Manu Sporny: high level, the desire is to make sure that no matter if you do JSON/JSON-LD, the outcome is the same, the meaning of all of the fields doesn't change between those two mechanisms.
… we do need to write some more language to make that very clear.
… to insist that you cannot get a different result with JSON/JSON-LD.
… if you think you are in that situation you should throw an error immediately.
… we could add text to the specification that conveys that more clearly, that the semantics between the two versions are the same when it comes to how you should operate.
… "authentication" means "authentication" regardless of JSON/JSON-LD forms.

Jeffrey Yasskin: I think that the TAG is likely to stay uncomfortable with this sort of document, but putting something in the specification to say it is a specification bug if you can get different results with JSON/JSON-LD.
… that would help.

Manu Sporny: we can certainly put that language in there.
… speaking to the longer discussion with the TAG, the alternative is to force a format, which will lead to objections in the group, in VCs we did that and it resulted in the group splitting and people going to IETF, now we have a market problem on our hands.
… what was holding everyone together was this dual mode thing, the experiment in the VC group did not result in a good outcome, I would expect the same result here.
… If the TAG has any suggestion on how to navigate that, it is not a tech problem, it is a political thing, the TAG, this group, and the VC group should engage more on the guidance for future groups.

Jeffrey Yasskin: We could write something about when it is appropriate to use JSON-LD, we may not have time or expertise to do this, but it would be good to be clear about the technical reasons to pick one or the other.

Manu Sporny: That would be helpful. Moving on to the next comment, skepticsm that JSON-LD is necessary for controller document, extensibility could be achieved through registries. You recognize that the DID WG sees registries as decentralized but the TAG disagrees.
… Removing JSON-LD would lead to formal objections, we are moving forward with everyone unhappy, that is the state we are in.
… moving on to the inclusion around multihash and multibase, the TAG believes it is best to mandate that implementations align on base encodings and cryptographic digests.
… I mentioned that there are good reasons to pick different base encodings and hashes.
… the best way to encode data into a QR code is base45, for example.
… if you were to use base64url you pay a nasty price.
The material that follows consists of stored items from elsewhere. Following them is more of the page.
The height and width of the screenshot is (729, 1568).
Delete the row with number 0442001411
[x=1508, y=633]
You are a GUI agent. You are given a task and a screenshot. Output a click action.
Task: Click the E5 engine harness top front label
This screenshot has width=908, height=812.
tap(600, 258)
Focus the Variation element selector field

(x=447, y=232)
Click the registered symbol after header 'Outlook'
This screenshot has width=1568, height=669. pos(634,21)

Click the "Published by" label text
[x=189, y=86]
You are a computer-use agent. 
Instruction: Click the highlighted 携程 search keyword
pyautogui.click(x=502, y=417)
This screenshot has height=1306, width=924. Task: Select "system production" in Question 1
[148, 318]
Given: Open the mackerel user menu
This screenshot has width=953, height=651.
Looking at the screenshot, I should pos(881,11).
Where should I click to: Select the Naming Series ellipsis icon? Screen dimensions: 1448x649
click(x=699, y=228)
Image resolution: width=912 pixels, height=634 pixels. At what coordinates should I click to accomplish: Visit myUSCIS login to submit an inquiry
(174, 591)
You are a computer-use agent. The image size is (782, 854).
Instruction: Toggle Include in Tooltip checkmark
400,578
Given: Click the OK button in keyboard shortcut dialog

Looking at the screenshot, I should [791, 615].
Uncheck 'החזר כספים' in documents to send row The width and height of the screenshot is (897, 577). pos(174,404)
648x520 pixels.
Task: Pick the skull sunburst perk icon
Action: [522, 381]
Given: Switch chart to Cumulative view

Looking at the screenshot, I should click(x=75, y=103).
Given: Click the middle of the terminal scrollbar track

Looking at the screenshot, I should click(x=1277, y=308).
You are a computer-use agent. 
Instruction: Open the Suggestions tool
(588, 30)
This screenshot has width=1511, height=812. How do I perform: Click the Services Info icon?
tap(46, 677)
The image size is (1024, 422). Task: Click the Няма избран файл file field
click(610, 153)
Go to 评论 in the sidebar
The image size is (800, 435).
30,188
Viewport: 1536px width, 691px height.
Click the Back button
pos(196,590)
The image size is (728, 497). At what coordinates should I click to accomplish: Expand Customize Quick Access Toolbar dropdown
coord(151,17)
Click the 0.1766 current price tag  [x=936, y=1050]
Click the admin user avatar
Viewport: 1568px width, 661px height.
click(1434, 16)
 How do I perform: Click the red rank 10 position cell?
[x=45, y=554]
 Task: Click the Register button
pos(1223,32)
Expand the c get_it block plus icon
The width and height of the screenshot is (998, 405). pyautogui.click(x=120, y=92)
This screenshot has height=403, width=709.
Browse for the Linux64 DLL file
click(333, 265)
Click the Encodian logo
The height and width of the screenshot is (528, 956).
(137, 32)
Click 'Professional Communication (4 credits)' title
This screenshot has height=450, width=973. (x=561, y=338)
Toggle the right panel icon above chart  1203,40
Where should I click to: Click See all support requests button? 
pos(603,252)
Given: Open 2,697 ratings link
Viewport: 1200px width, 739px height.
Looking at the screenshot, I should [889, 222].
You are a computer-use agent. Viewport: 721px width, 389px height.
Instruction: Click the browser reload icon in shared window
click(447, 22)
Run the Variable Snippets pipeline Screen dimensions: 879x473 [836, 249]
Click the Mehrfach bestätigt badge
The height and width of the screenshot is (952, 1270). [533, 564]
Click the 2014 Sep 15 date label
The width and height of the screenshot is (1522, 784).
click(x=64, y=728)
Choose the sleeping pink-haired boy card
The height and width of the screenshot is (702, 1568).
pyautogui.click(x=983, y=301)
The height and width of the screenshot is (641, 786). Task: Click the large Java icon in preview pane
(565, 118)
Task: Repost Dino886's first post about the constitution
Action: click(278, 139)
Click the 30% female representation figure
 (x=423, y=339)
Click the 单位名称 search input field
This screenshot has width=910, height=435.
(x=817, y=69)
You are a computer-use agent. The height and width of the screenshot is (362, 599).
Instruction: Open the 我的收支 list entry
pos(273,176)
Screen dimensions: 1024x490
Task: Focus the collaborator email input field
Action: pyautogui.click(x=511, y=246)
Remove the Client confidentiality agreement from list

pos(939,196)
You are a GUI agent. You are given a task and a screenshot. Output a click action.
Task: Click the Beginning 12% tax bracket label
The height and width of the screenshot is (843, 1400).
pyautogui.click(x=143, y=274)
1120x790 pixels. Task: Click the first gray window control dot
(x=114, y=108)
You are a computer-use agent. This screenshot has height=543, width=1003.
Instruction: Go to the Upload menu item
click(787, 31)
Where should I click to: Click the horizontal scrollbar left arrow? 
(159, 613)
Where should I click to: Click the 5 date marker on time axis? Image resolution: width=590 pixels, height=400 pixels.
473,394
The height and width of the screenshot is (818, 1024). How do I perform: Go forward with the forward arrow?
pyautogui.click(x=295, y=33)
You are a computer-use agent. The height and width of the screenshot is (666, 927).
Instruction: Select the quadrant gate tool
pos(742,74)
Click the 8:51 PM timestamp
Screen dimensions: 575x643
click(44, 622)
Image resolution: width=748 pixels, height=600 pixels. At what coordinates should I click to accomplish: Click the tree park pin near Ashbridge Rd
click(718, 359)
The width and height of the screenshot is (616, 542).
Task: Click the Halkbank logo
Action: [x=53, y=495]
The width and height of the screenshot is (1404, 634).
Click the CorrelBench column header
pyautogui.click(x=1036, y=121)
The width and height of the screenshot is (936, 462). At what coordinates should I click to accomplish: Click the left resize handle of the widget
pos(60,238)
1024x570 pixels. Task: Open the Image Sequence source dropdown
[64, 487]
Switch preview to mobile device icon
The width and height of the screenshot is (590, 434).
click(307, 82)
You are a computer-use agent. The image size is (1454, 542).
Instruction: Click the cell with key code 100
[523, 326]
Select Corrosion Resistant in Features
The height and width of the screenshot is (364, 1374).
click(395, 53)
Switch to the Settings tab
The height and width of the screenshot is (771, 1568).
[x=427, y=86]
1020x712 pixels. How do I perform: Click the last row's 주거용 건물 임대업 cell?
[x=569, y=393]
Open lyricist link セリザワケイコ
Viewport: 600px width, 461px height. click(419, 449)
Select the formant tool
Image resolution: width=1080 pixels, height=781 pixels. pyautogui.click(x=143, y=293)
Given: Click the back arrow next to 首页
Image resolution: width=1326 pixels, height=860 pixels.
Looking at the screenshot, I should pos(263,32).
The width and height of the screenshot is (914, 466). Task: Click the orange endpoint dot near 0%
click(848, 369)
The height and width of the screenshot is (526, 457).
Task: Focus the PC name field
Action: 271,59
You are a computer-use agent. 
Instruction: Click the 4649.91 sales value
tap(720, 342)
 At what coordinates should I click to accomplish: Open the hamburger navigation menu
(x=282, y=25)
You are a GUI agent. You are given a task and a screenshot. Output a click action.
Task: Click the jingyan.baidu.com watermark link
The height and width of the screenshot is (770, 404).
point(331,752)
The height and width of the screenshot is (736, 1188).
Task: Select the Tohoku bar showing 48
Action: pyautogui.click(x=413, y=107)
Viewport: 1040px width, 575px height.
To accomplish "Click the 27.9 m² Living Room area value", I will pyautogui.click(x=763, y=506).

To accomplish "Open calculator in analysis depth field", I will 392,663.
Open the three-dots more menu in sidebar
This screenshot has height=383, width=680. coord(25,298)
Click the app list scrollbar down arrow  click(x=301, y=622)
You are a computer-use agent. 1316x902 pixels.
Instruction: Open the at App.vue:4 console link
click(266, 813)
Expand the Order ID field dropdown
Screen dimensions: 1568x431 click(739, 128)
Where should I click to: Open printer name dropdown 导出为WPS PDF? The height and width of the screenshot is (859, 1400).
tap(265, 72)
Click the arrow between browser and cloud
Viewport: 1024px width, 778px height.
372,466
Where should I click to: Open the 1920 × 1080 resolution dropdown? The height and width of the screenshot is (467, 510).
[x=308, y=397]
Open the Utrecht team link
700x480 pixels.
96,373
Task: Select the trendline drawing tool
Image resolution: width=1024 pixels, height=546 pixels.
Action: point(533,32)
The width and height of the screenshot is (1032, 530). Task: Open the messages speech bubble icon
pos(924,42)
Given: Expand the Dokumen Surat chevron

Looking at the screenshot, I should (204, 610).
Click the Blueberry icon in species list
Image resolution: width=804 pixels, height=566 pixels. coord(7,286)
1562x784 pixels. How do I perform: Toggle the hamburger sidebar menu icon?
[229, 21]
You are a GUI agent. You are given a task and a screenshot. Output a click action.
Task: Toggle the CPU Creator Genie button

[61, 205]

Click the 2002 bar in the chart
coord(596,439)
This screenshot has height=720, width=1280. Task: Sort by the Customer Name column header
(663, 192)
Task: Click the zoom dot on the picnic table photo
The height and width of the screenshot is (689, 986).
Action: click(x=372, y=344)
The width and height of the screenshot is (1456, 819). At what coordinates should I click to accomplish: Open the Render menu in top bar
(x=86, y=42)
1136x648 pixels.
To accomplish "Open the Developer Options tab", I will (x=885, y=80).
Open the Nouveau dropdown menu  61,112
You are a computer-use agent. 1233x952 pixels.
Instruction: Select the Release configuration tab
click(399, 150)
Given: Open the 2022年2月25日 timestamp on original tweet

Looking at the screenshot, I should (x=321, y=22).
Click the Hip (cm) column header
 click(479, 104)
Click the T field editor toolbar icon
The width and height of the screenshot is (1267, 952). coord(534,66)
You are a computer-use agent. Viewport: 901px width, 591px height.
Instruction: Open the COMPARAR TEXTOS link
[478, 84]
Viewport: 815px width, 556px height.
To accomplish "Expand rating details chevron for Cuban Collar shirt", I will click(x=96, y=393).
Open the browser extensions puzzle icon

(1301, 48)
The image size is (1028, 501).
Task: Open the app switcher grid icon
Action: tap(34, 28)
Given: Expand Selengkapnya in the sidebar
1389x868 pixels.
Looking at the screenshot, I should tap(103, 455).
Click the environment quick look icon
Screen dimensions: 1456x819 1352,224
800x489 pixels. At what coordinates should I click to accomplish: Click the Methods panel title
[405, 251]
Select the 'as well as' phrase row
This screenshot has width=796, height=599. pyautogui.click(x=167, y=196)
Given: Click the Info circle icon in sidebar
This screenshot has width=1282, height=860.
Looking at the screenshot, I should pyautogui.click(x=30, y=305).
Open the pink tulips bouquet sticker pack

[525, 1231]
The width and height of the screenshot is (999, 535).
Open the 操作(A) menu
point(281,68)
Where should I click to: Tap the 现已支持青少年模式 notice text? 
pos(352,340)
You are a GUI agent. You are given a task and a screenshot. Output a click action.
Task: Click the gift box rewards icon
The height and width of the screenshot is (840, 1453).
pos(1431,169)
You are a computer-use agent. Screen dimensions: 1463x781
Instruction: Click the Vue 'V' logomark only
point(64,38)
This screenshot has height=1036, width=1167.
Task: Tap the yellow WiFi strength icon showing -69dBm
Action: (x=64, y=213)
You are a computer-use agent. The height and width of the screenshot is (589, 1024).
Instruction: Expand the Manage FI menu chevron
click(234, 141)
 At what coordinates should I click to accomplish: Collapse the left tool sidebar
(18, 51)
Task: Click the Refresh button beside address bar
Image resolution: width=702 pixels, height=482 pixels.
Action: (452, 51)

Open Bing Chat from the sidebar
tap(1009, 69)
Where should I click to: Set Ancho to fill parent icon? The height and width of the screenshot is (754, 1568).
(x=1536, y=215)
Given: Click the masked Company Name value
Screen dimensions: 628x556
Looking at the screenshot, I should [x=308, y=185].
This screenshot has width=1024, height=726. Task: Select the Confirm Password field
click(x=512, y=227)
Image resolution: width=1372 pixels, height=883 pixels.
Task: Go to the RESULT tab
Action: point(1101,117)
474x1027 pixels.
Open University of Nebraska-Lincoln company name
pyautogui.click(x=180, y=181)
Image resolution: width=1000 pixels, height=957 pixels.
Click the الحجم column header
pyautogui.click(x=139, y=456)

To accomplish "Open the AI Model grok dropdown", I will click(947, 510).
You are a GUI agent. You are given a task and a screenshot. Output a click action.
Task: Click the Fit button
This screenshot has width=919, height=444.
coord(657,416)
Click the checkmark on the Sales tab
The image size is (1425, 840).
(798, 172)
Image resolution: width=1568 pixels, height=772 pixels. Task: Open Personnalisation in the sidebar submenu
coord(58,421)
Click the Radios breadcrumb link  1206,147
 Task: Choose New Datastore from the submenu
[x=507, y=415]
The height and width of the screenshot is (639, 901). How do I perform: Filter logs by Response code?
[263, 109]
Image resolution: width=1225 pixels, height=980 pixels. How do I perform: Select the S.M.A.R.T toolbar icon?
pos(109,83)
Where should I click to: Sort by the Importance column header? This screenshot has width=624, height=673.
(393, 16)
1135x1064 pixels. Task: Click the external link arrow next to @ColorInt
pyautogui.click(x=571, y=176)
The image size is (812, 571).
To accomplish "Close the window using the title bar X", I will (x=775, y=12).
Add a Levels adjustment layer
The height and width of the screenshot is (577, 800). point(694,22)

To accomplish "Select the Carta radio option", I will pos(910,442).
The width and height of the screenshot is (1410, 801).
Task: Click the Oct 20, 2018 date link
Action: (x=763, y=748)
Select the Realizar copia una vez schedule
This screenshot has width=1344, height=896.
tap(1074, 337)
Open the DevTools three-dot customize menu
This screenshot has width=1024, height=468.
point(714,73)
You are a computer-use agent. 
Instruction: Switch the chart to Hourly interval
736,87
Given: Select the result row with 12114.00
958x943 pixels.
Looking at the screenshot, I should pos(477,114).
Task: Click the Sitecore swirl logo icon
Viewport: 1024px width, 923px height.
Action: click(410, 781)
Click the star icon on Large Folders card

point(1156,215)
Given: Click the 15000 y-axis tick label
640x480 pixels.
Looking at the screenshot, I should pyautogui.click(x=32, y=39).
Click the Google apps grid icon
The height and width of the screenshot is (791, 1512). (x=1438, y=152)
The same is true for crypto digest algorithms, we are finding that in some of the newer selective disclosure and unsinkable disclosure technologies, using things like cryptographic circuits, certain hashing mechanisms are easier to implement in a cryptographic circuit than others by orders of magnitude.
… Demonstrated by the European digital identity work, we could pick a specific hashing format and have it create negative consequences.
… The point is taken, if we could pick one digest algorithm and encoding that would improve interoperability, but at the cost of harming some of our use cases.
… Given that we know that the market has several different mechanisms, can we encode that in a different field. The cryptographic specifications do make a choice of mechanism. The choice is made at the crypto suite/key expression layer, and not controller document.

Brent Zundel: maybe the controller document spec should strongly recommend or say that, when you profile this, pick one. That would be a step closer.

Jeffrey Yasskin: I had a couple thoughts. The first is that the base encoding is implied by QR codes or a couple other situations, but in controller document, it doesn't seem like you have to use the same base encoding as you might need for a QR code, you are conveying bits that you can re-encode or switch encodings on. I think I still prefer one base encoding. The argument about hashes is interesting, and I wonder if the document could explain the benefit of hash choices.
… it might make sense to have each crypto suite specification pick one specific hash, even if the controller document is more generic.

Hadley Beeman: I wonder if you have considered standardizing for use case, it would make a big step towards standardizing for interoperability. For example, for QR codes, standardize for base 45, you would have done the hard work for the implementers.

Manu Sporny: The reason multibase and multi hash are in the controller document is historical, ideally they would be totally different specifications, they are in there because the implementation community was using multibase/multihash, not just controller documents that could use them, long history of different use cases. That said, the reason it is there is we needed normative documentation. I believe that work should be done, but I don't know if the right place is the controller document specification, for example nothing we are doing has anything to do with QR codes.
… In the future, these specs should probably be pulled out into their own specifications. In the meantime we could write that language in there, not opposed to that.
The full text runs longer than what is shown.